Il est important aussi de savoir reconnaitre l'équivalent de ces "règles" venant de cultures différentes, et de les accepter, de ne pas les stigmatiser, si possible d'en comprendre toute la complexité et ce que signifie pour les femmes de les suivre ou de ne pas le faire. Dans une France qui est venue interdire aux femmes l'accès à un espace public à cause d'une tenue (le burkini pour celles et ceux qui vivent dans une grotte). Cet exemple est extrêmement révélateur des oppressions que subissent les femmes en Occident et de leurs intersections avec le racisme présent en France. Tout comme la loi de 2004 qui, de manière détournée, restreint l'accès à l'éducation d'une certaine frange de la population (gros spoiler: des femmes racisées musulmanes), le burkini et le voile deviennent alors des instruments pour garder sous contrôle cette population et lui apprendre à se sentir illégitime dans l'espace public en France. Illégitimité que ces femmes vont porter et peut-être transmettre à leurs enfants par le biais de la socialisation. C'est ainsi qu'on garde sous contrôle des populations entières de personnes immigrées et qu'elles n'ont plus le courage de manifester leur mécontentement devant l'absurdité de certaines lois, comme celle de 2004 (Christine Delphy dans Je ne suis pas féministe mais, de Florence Tissot et Sylvie Tissot, 2015). 
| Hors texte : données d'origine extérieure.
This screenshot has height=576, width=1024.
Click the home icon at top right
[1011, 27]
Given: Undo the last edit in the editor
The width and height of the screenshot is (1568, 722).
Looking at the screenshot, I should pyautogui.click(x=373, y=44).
Et ainsi je conclurais sur le fait que cette répression et cette oppression faites à travers la norme est en réalité un mécanisme qui crée un sentiment d'illégitimité chez les femmes. Pour elles, pour valoir quelque chose dans la société, il faut être irréprochables, soit suivre ces règles à la lettre. Dans mes précédents articles j'expliquais comment utiliser des outils patriarcaux étaient parfois nécessaire et permettait aux femmes de s'émanciper d'une condition pire, ou par exemple de s'élever socialement. Mais c'est donc pour elles, une oppression et une source d'illégitimité, si ne pas se conformer pas à ces règles strictes empêchent une émancipation et une ascension sociale. Il est donc, à mon sens, plus que nécessaire de pouvoir dénoncer ces outils d'oppression, et détruire cette fameuse répression qui lui est attachée et qui restent des marqueurs de cette oppression, donc être bienveillante envers celles qui décident de braver l'interdit et envers celles qui ont besoin de se conformer.